Retyped exactly and without pictures, the lines from the one with "Image resolution: width=896" through the end of the listing must form the entire answer.

*Supplied records*.
■ ■ ■ ■ ■
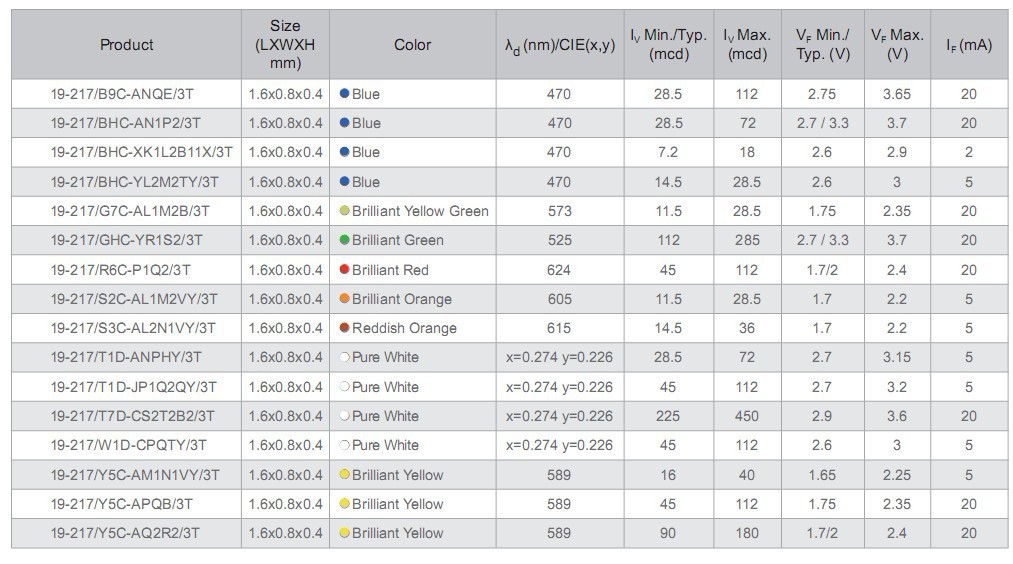The width and height of the screenshot is (1013, 564).
Task: Open product 19-217/GHC-YR1S2/3T
Action: (126, 241)
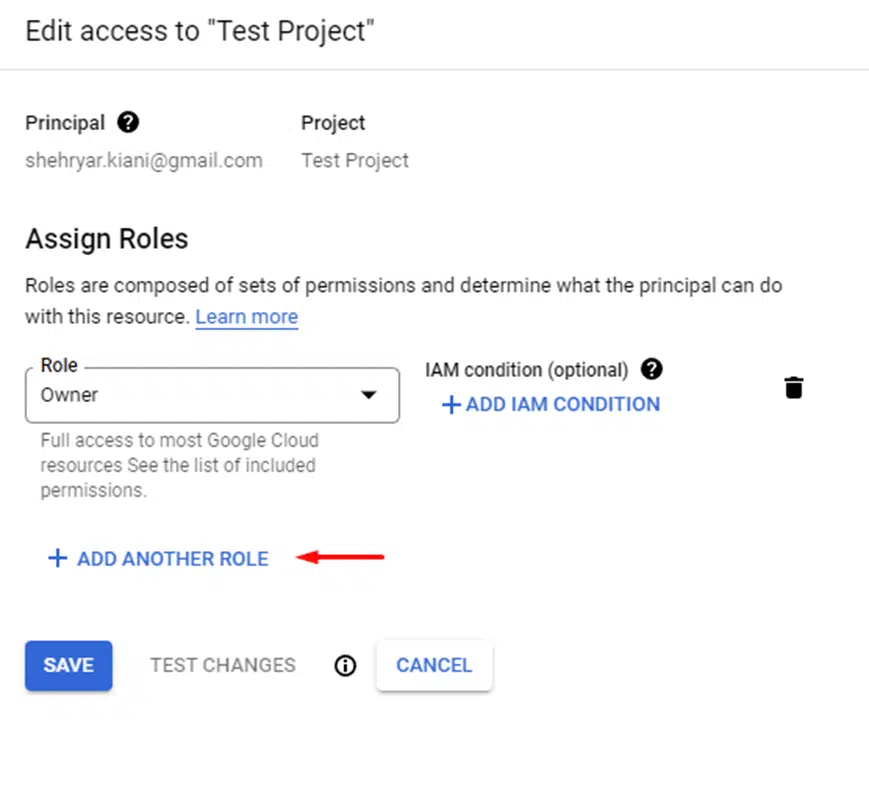Viewport: 869px width, 811px height.
Task: Click the TEST CHANGES button
Action: tap(223, 665)
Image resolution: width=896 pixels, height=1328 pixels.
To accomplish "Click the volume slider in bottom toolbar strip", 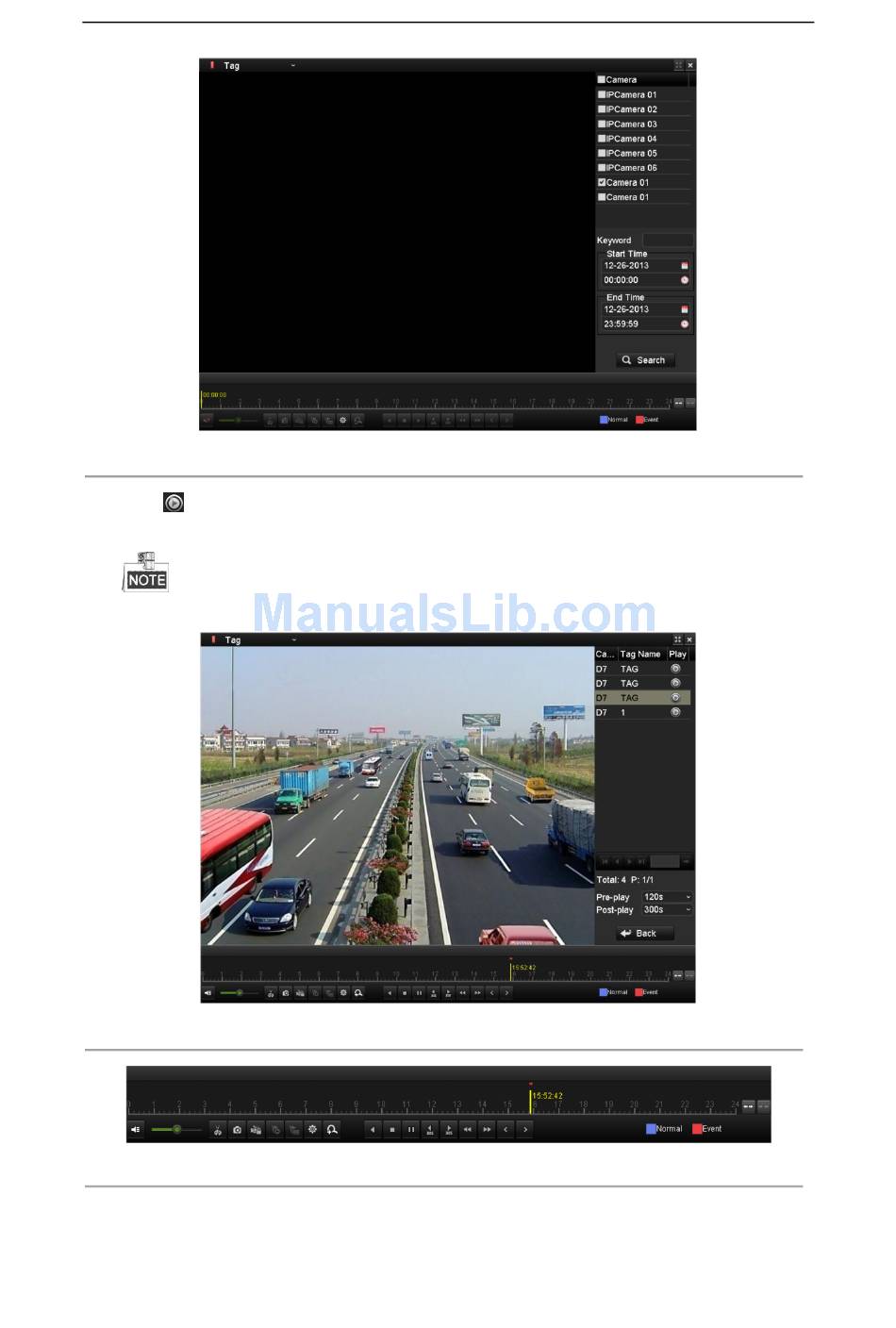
■ ■ ■ ■ ■
*Written solution*.
Image resolution: width=896 pixels, height=1328 pixels.
To accomplish "Click the volume slider in bottom toolbar strip", 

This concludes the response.